La politique des hommes-citoyens fonctionne déjà chez Loraux comme l’état d’exception agambenien : la femme y est incluse à même son exclusion. Position qu'allégorise bien, selon Loraux, l’ingestion de Mètis par Zeus (voir, sur l’image de notre billet, la remarquable position de Mètis sous le trône de Zeus accouchant d’Athéna). La femme, si elle est bien la zoê, le corps, et l’homme le bios, la vie qualifiée et raisonnable. Agamben lui-même ne fait aucun mystère de cette analogie, dans sa conférence sur la guerre civile6, en travaillant à partir des écrits de celle qui fut un temps rattachée à l’École française de Rome. Et à son tour, Loraux ne fait aucun mystère de l’inspiration psychanalytique de sa démarche, puisque la condition féminine chez les Grecs est elle-même analogue au refoulement et à la forclusion :

 

« […] affirmer, comme certain(e)s le font, que, du coup, la femme est oubliée et l’homme prêt pour une position de maîtrise incontestée serait méconnaître gravement la nature des opérations psychiques, qui est de ne jamais s’effectuer impunément : elles laissent une trace, elles ne sont ni sans reste ni sans perte. » (p. 21)

 

Sommes-nous alors fondés à croire que la métaphore, que Loraux charge d’espoir dans son introduction, soit à opposer à l’état d’exception de la femme, comme une sorte de retour du refoulé ?

 

Quoi qu’il en soit, posons une dernière question, cette fois pour y répondre. Quel est donc le geste aussi bien agambenien, lorésien (adjectif pour Loraux ?) que freudien, par lequel on peut aborder ces gênantes tables d’opposition ? Tous se mettent à la « table de division7 ». Si la différence homme-femme est déjà une division – et Loraux souligne bien l’étymologie de sexus, qui est sec-, la coupure – il s’agit alors d’opérer une nouvelle division : division de la division. Le couple antithétique, se trouve problématisé (et peut-être même destitué) dans une division programmatique et méthodologiquement menée sur la base de ses propres termes. Avec cette opération logique, le terme masculin se voit lui-même scindé en masculin/féminin.

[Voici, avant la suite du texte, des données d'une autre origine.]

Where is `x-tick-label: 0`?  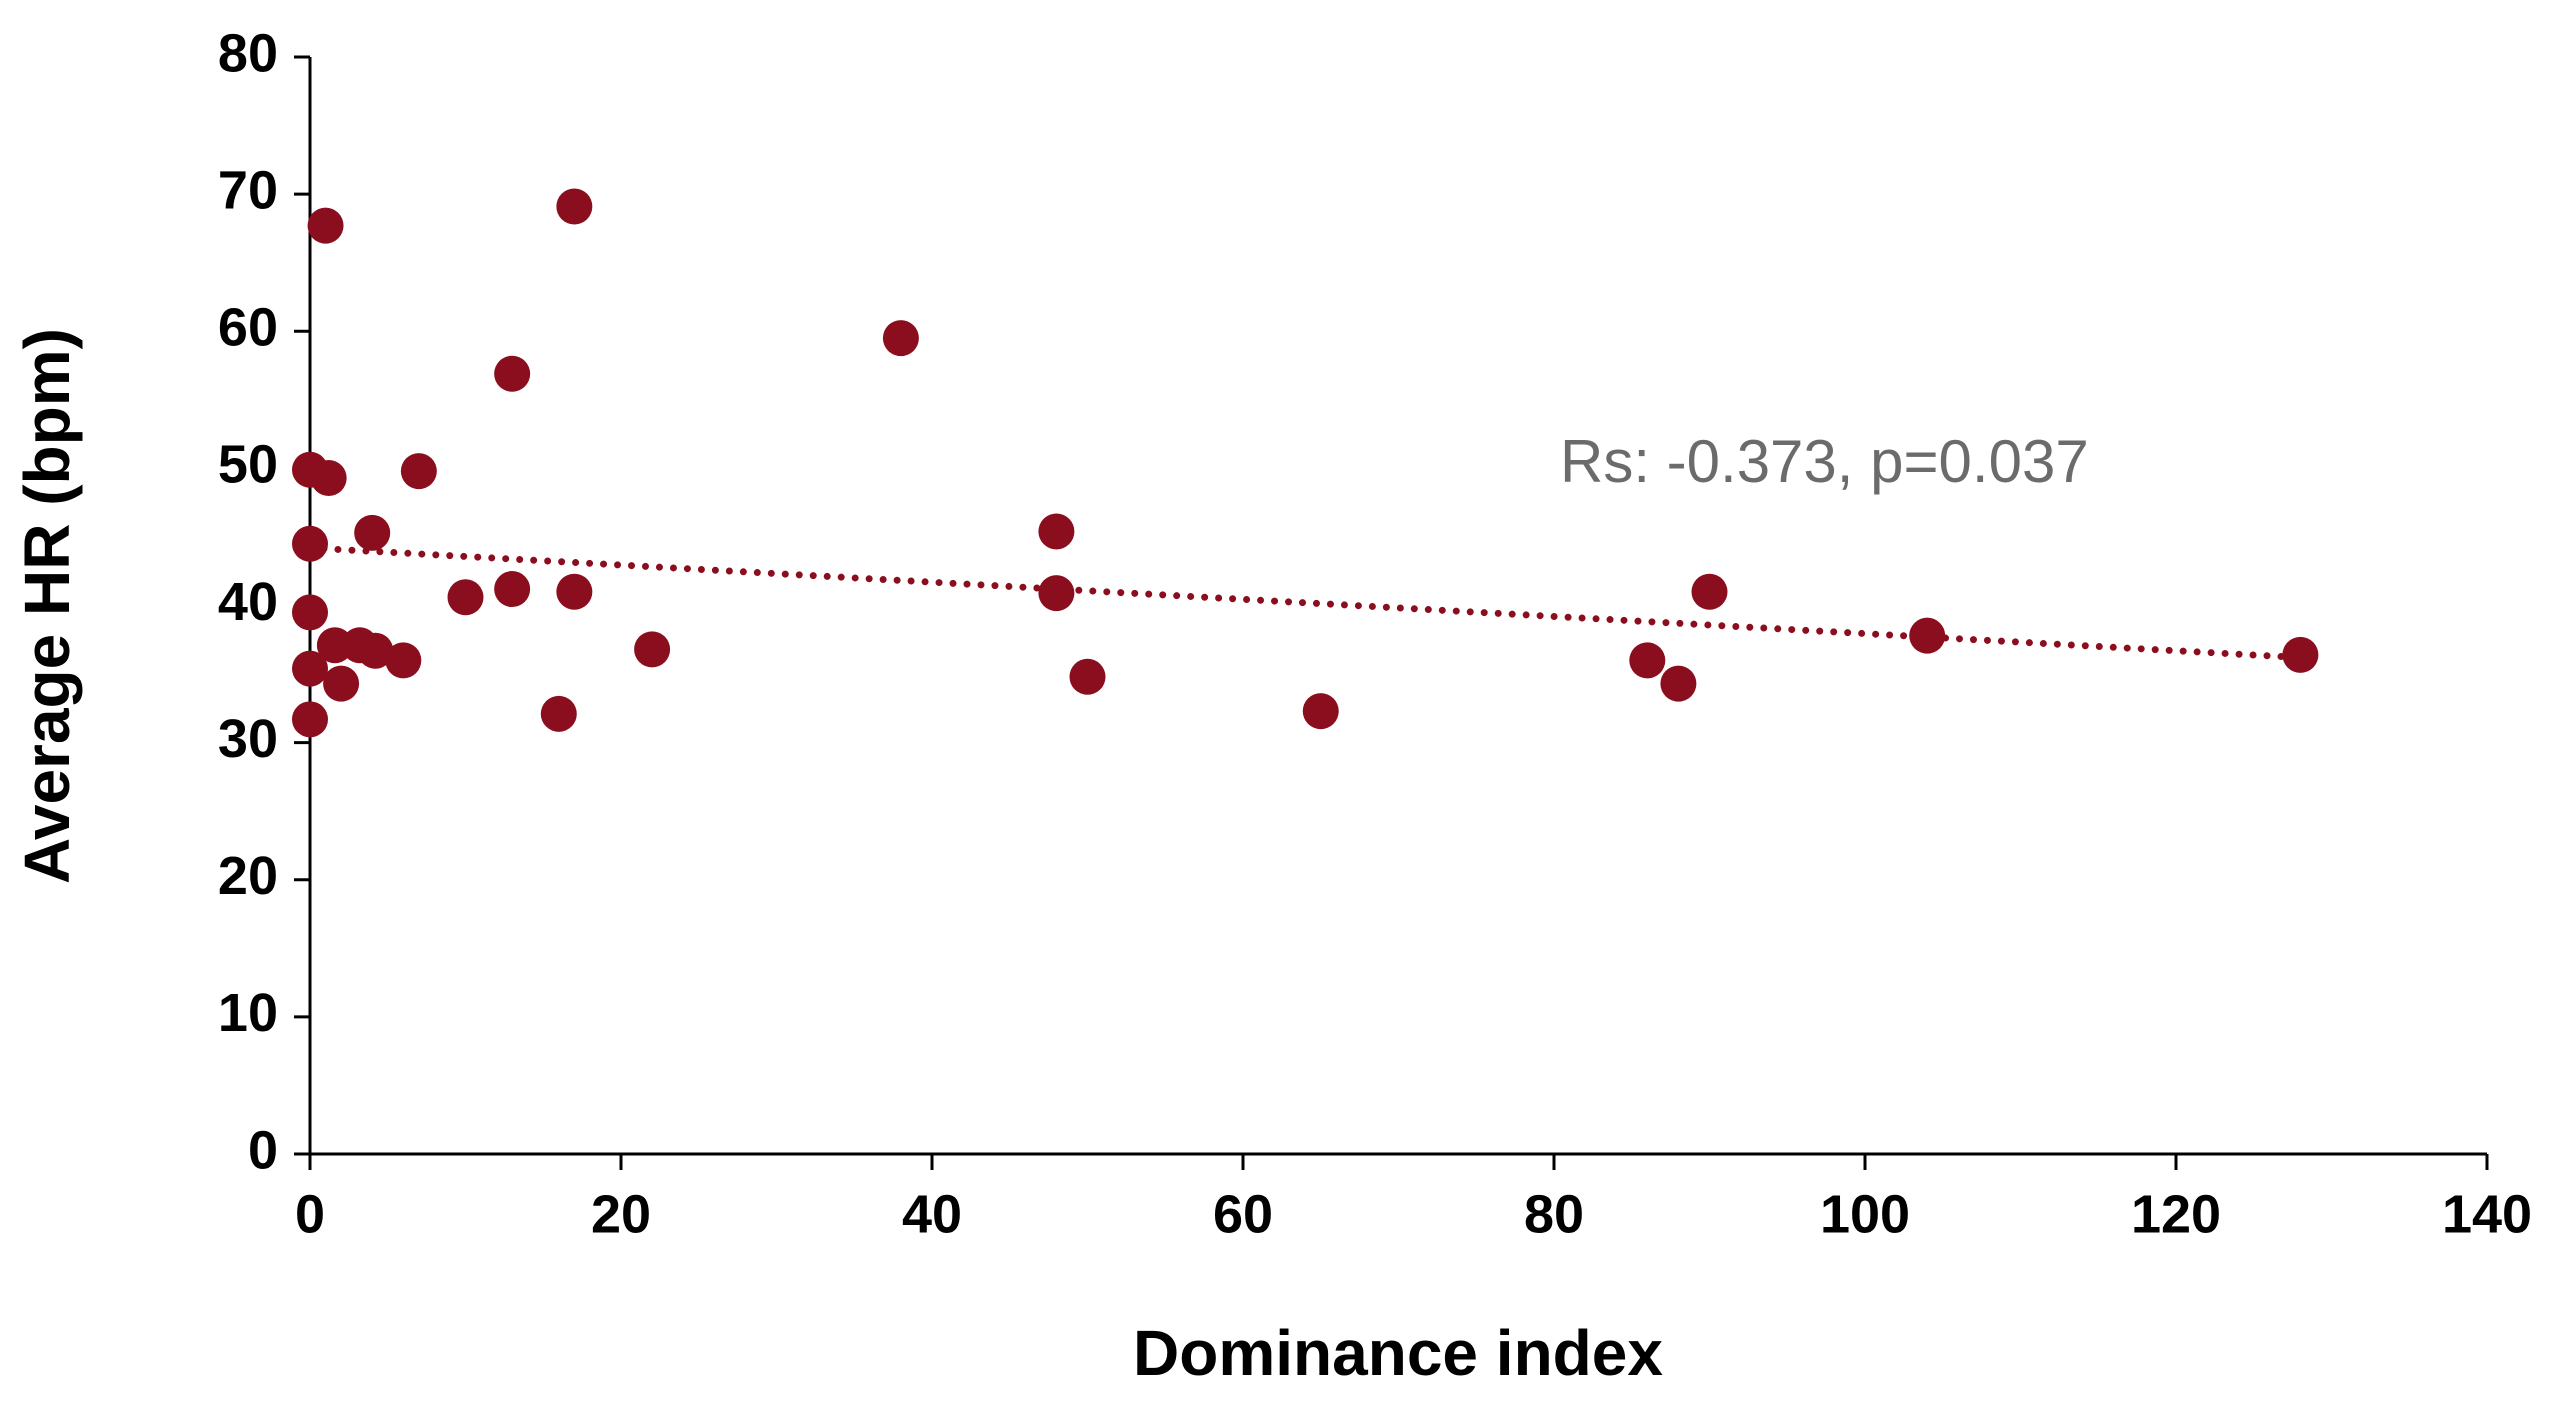
x-tick-label: 0 is located at coordinates (310, 1214).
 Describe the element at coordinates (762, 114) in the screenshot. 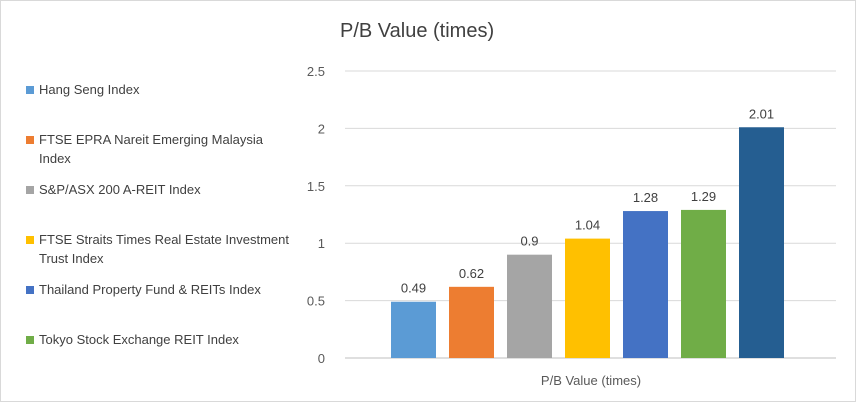

I see `data-label: 2.01` at that location.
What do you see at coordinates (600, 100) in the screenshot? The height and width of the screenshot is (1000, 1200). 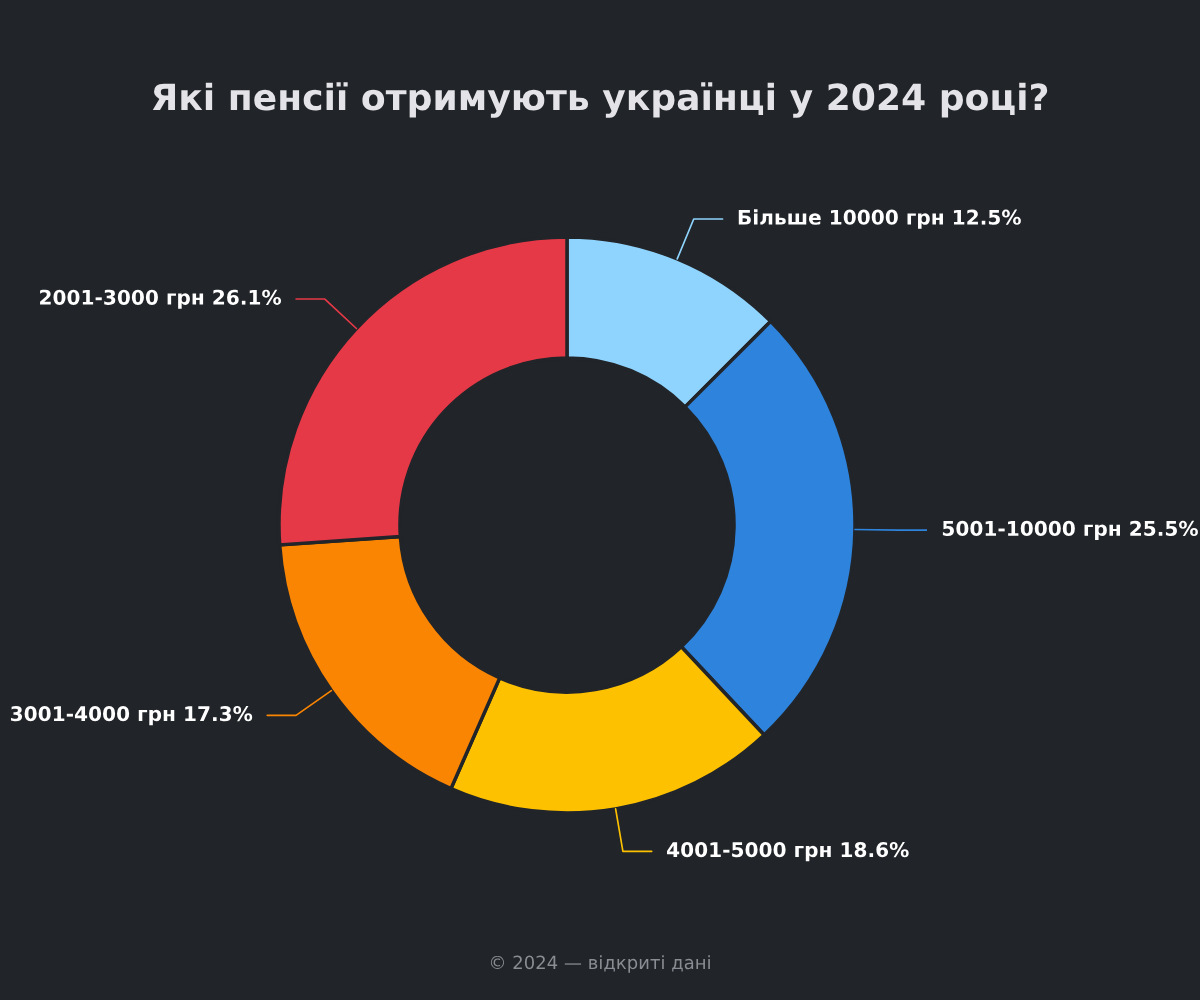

Il y a là, par rapport au vide qu’institue la dichotomie citoyenne, comme une manière de réunion, de proximité, de solidarité. Ce qui bien sûr «  permet de penser l’identité comme virtuellement travaillée par de l’autre. » (p. 8). La table de division est aussi bien, celle de la division du sujet, de l’Ichspaltung et de la bisexualité psychique au sujet de laquelle la psychanalyse nous entretient.

 

- O.L.

 


1Journée, Gérard, « Lumière et Nuit, Féminin et Masculin chez Parménide d’Elée : quelques remarques », Phronesis, no 57, p. 291.

2Dans son Génération des animaux, ch. V. notamment.

3Il faut ici ici Platon et les présocratiques avec leurs traités « sur la nature » (peri phusis), même si ce n’est à partir de Aristote que le terme de philosophie apparaît.

4Voir p. ex. Nietzsche, La naissance de la tragédie, trad. Cornélius Heim, Paris, Denoël, coll. « Médiations », 1984, p. 46-51.

5Pour N. Loraux, le discours philosophique représenterait entre le discours civique et le discours littéraire un moyen terme. Nous ne l’abordons pas ici. Bornons-nous à rappeler que les présocratiques se distinguent très mal des poètes, plaçant leur narration sous l’égide de personnages féminins semblables aux Muses. (Parménide et ses « filles du Soleil » est l’exemple le plus célèbre).

6Agamben, Giorgio, La guerre civile - Pour une théorie politique de la Stasis, Paris, Seuil, coll. « Points essais », 2015, 80 p.

7Nous reprenons cette expression à Martin Rueff (par ailleurs un des traducteurs du philosophe romain), voir le très instructif article : Rueff, Martin, « La table de division », Critique, no. 836-837, « Giorgio Agamben », 2017, p. 131-157.